WHAT IS REQUIRED – Reproduce the part that opens with the line containing "Find the location of a particular element." and closes with the line containing "Image resolution: width=444", swapping "particular" for "specific" and keeping everything else the same.

** INPUT FOR THIS TASK follows **

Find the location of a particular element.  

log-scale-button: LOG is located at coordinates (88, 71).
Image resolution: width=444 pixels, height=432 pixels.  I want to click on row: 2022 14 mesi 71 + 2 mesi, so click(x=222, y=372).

** End of INPUT FOR THIS TASK **
** INPUT FOR THIS TASK follows **

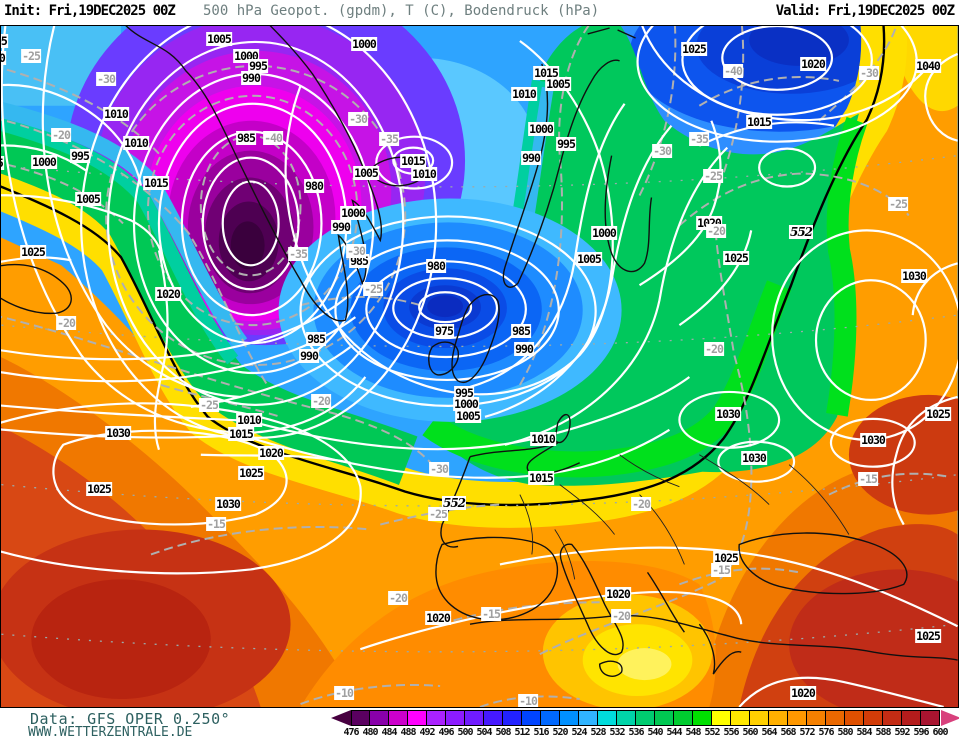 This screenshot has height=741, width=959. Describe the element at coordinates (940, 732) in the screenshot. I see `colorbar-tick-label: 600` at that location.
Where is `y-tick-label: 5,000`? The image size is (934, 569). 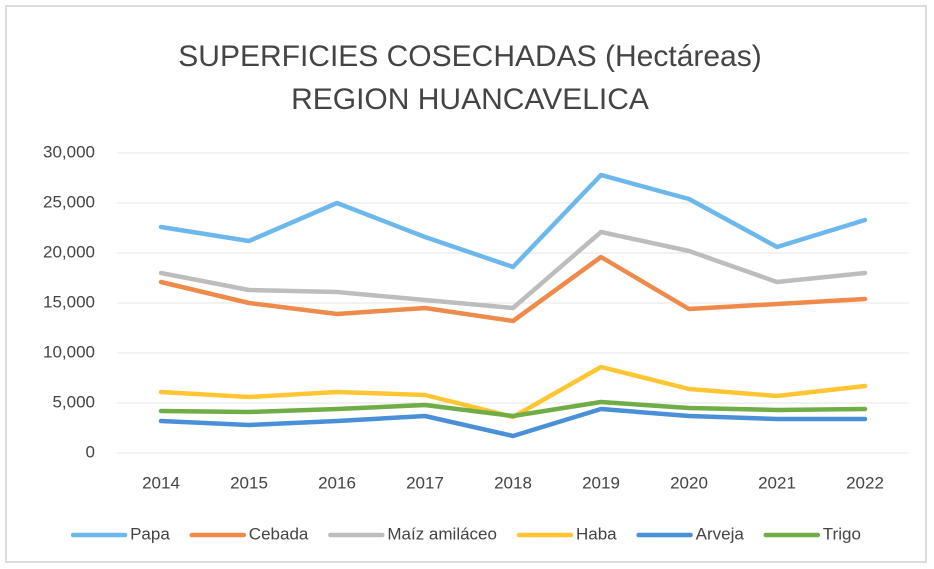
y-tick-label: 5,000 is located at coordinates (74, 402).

** End of INPUT FOR THIS TASK **

PROBLEM SOLUTION –
Find the location of a specific element.  

log-scale-button: LOG is located at coordinates (88, 71).
Image resolution: width=444 pixels, height=432 pixels.  I want to click on row: 2022 14 mesi 71 + 2 mesi, so click(x=222, y=372).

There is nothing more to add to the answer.